As Mayor, I would run the most open, honest and transparent government so that everyone will have access to the city’s budget information. I would make all of our spending and saving records public, available online and easy for everyone to request if need be.

What I will do is stop giving away land and tax breaks to rich connected insiders. A tax break given by Menino’s BRA has lost us $40 million in revenue just on a single building: One Beacon Street. He has given away $30 million at Hayward Place. How many teachers and buses could we have funded with just these two properties? This needs to stop, we need to fund our public and social services, and let the insiders know that the City Hall will be about what you know, not who you know.

9. What specific solutions do you propose to address crime in the city of Boston generally and in the Dorchester community specifically?

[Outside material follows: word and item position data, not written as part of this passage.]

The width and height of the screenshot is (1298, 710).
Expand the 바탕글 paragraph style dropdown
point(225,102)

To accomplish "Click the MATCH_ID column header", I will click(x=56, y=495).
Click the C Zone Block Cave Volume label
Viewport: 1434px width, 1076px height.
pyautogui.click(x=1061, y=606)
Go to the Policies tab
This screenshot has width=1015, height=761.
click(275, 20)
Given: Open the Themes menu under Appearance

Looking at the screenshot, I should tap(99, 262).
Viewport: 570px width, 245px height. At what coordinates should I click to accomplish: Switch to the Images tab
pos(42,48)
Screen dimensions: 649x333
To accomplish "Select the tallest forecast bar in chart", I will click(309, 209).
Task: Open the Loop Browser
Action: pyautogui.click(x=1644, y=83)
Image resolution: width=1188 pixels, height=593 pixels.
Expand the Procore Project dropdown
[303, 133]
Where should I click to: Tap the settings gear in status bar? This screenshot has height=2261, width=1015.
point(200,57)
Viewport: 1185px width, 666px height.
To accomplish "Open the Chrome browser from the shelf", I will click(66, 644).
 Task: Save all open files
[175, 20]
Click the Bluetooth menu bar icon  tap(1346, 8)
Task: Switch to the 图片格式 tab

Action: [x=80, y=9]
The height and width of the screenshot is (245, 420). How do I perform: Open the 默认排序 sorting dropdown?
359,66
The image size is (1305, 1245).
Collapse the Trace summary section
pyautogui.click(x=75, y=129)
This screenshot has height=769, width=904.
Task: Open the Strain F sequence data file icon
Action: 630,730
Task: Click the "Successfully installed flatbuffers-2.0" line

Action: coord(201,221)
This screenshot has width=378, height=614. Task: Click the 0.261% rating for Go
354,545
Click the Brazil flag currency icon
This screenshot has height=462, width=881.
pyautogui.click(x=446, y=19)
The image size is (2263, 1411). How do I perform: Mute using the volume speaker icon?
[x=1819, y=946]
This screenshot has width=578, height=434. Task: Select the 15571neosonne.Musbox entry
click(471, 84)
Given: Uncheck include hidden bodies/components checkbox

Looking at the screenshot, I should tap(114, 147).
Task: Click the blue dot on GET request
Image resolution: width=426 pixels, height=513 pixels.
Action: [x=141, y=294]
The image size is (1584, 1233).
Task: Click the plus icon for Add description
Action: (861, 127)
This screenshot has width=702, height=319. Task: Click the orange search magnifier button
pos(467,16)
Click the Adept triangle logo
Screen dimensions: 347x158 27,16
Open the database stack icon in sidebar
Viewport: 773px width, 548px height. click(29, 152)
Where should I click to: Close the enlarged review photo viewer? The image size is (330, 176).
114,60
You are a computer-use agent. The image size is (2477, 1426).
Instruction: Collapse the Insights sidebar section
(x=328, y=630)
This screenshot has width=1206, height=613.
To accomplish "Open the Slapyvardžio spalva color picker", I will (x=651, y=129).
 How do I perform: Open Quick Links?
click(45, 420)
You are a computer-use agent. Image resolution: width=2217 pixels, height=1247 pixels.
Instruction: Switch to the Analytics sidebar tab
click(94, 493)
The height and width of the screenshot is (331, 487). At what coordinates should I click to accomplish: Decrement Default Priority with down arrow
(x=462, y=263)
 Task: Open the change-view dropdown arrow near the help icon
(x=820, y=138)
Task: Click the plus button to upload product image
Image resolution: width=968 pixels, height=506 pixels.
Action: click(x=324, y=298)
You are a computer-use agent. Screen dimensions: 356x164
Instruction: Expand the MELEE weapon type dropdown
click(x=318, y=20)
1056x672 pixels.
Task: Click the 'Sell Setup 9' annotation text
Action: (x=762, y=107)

I believe that I can address our crime issue in two ways. First, I propose improving our schools by providing mentors and after-school programs for our youth. Second, I propose adding more police officers on the streets. I believe that education is the key to success. Many of our city’s youth resort to violence when their schools are not equipped with adequate funding and good teachers. Second, I believe that one of the ways we could increase the effectiveness of police officers on the streets is by eliminating police details. I believe that police details are not necessary on most construction sites. In fact, anybody can qualify to stand on sites with a simple four hour certification. By removing police officers from these sites and placing them on the streets, we can ensure that the tax dollars used to pay police officers’ salaries will be maximized towards stopping crime.

10. Please identify your three top priorities for the next four years that will be beneficial to the Dorchester community and the citizens of the City of Boston.

1) Education: To improve all 143 Boston Public Schools by implementing longer school days and smaller classrooms, supporting proper discipline, acknowledging accomplishment, hiring qualified teachers, designing effective after-school programs and supporting great neighborhood libraries. I would also spend one day per week in the schools to monitor what aspects of my policies are and are not effective, and to get input and feedback from the teachers, parents and students. Currently, the city spends over $80 million to bus students to schools across the city. By eliminating this costly and ineffective policy, I would ensure adequate funding to manage my education plan, and even to build a state of the art Green Science and Technology high school.

2) Public Safety: To combat our city’s unacceptable rate of crime against women, children, senior citizens, and among urban youth. First, I will hire more police officers to patrol in all of our neighborhoods. Second, I will fully enforce the Boston Jobs Policy to ensure that the city invests in its youth and hires ethnically diverse residents. There is an underlying correlation between not providing enough job opportunities for urban youth and an increase in crime in urban neighborhoods. This factor has to change.

3) Transparency and Fiscal Responsibility: First, to eliminate “zoning for sale” and tax break giveaways to rich developers for private projects. Second, to identify alternative streams of revenue that will reduce the residential property tax burden without adding to the overall tax burden, such as requiring adequate PILOT payments from Hospitals and Universities. Most importantly, to publish online all data, all expenses and income by the City of Boston and the BRA, all contracts, etc. so our citizens can be informed about the workings of their government. Finally, I want to strengthen ethics and transparency, so that we have the strongest laws in the country, to gain back the citizens trust in our government.